Github user squito commented on the pull request:

    https://github.com/apache/spark/pull/9661#issuecomment-156491055
  
    @yaooqinn thanks for the additional analysis, but I would really prefer 
this is written up and attached to the jira for reference -- extended 
discussions in the PR are harder to keep track of later on.  Also include the 
code and the additional cases, in particular the worst case analysis, from 
alternating bits.  If you would prefer that someone else puts those details 
together (maybe me or @lemire), we can help, but it would be great if you could 
go that last extra mile :)
    
    I don't think the analysis of the "uncontinuous" case and whether to track 
empty / non-empty blocks is correct.  I wouldn't say that `runOptimize` "fails" 
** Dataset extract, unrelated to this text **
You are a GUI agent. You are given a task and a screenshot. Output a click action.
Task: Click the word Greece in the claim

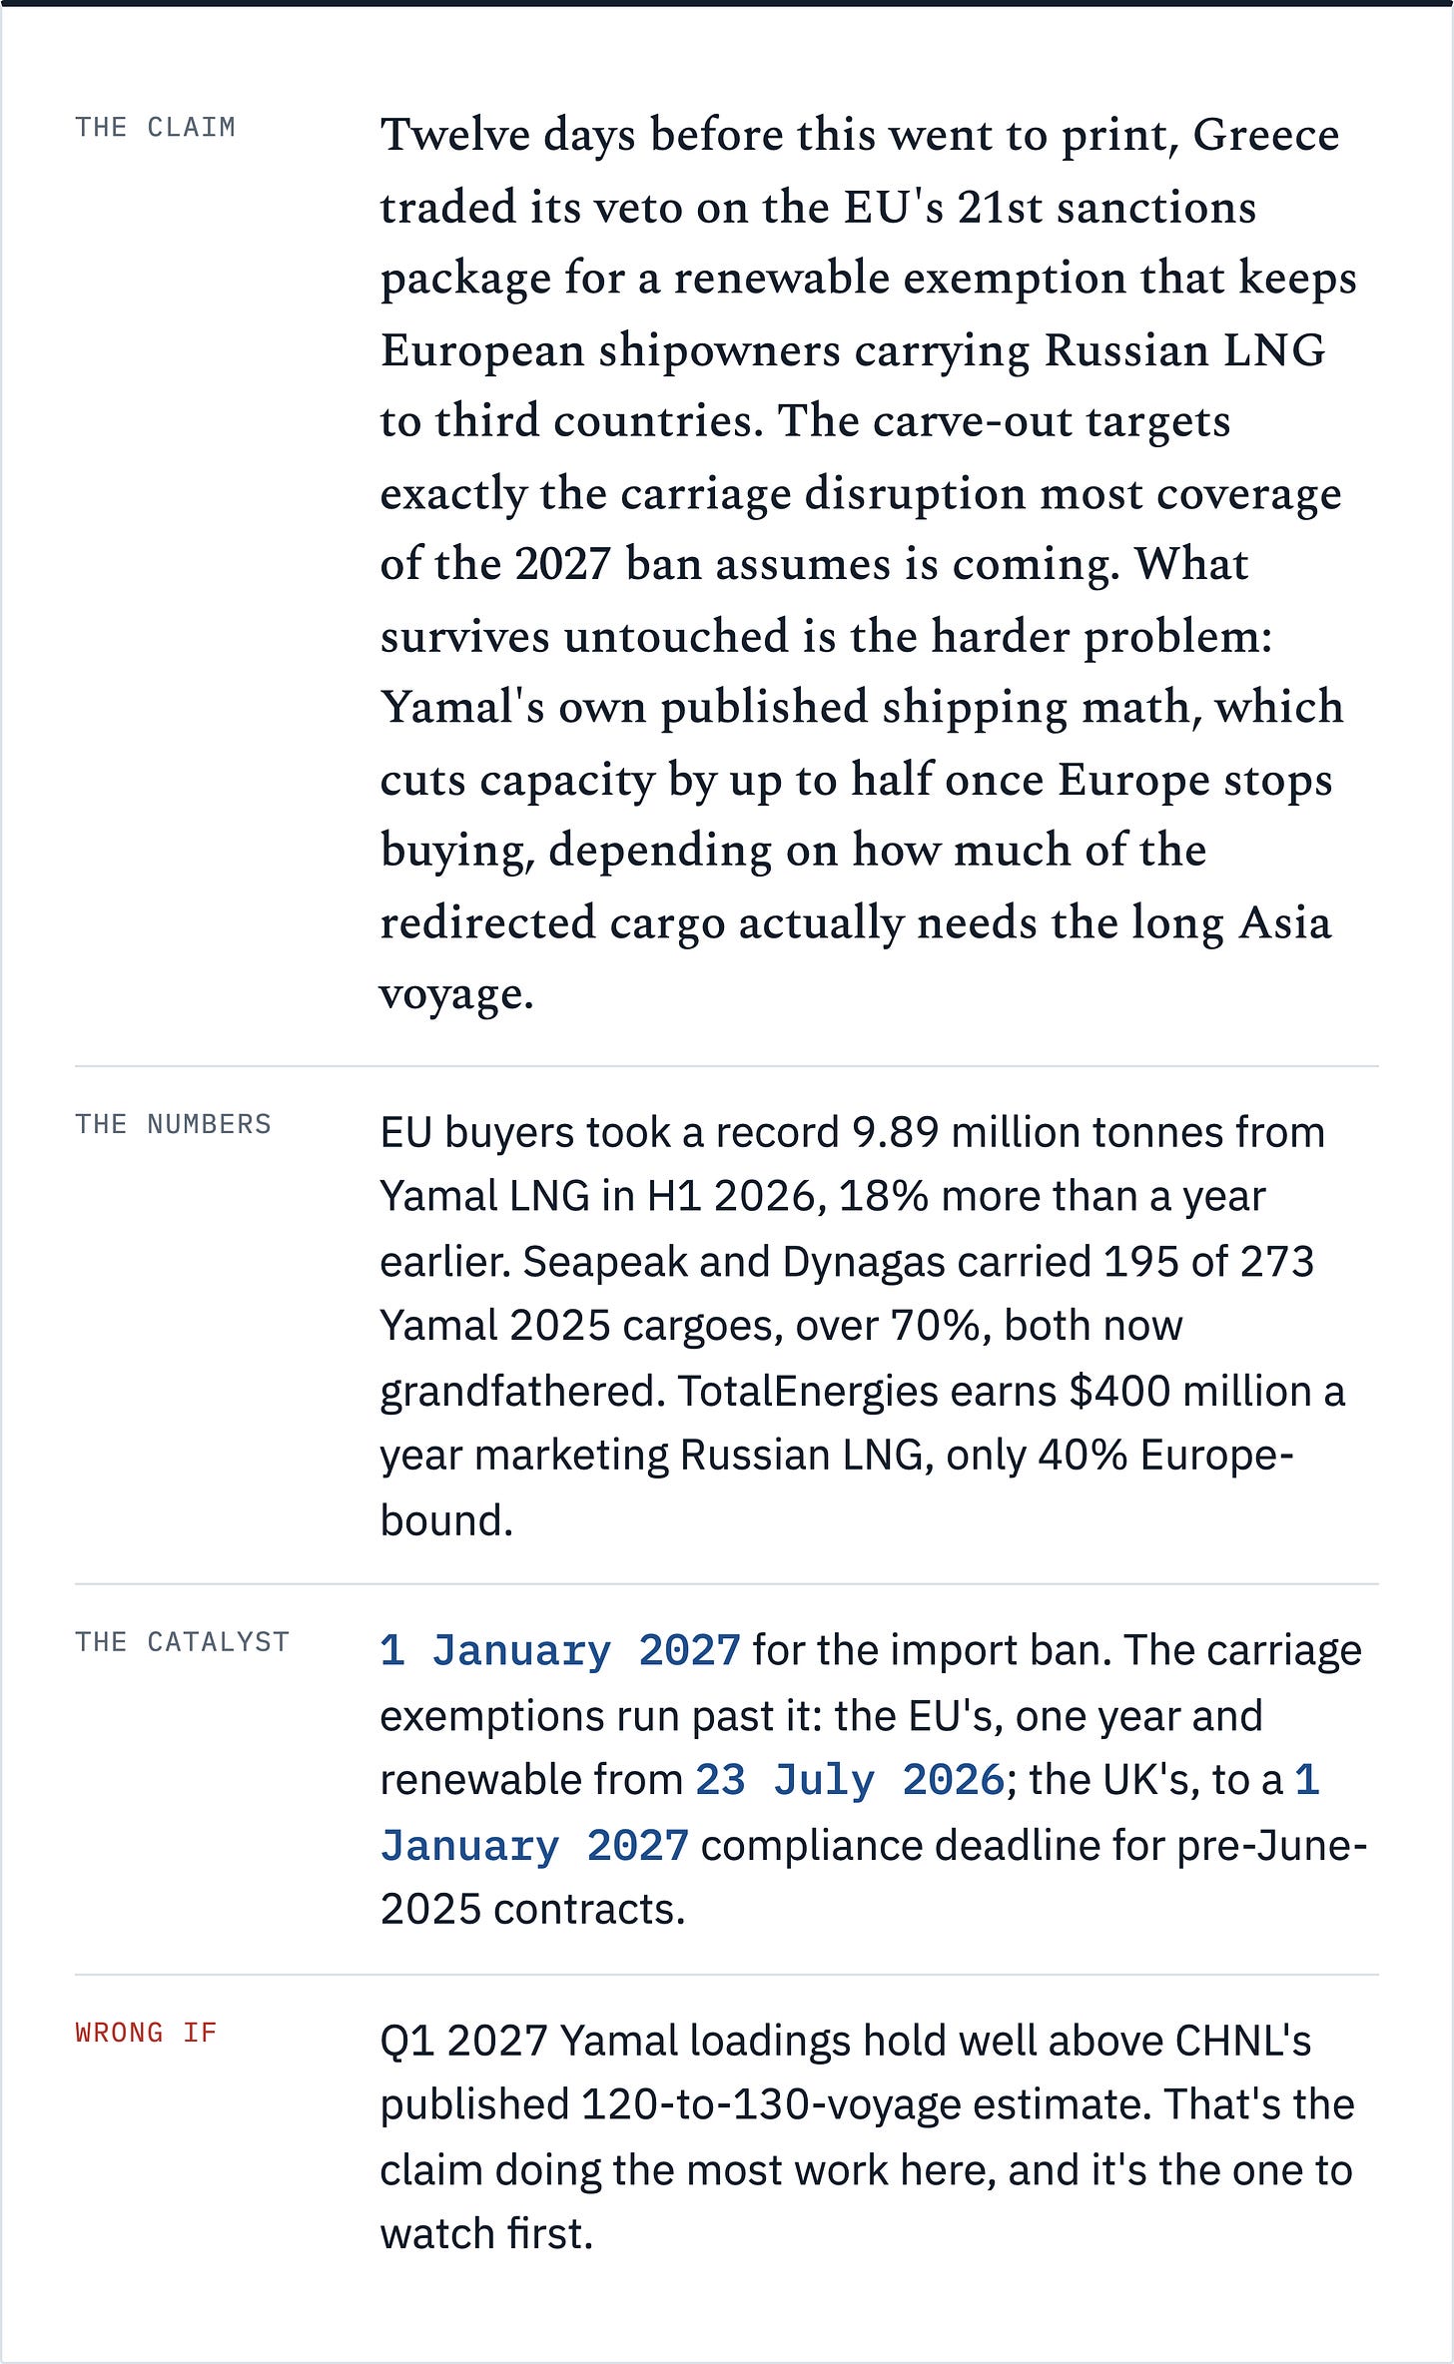tap(1265, 135)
in any of the cases -- there are sometimes when it doesn't decrease the size, 
but that doesn't mean that another approach would make the size significatnly 
smaller.  The key question is: does the memory usage change if we track empty 
or non-empty blocks?  The main case we should be worried about is when the 
bitset is very full.  We *might* be better off inverting all the bits.  Here's 
a test for that by taking a bitset of 200k elements, where all the elements are 
set *except* for every 1000th element.  We compare the size (a) after adding 
all elements (b) after calling `runOptimize` (c) after flipping the bits.  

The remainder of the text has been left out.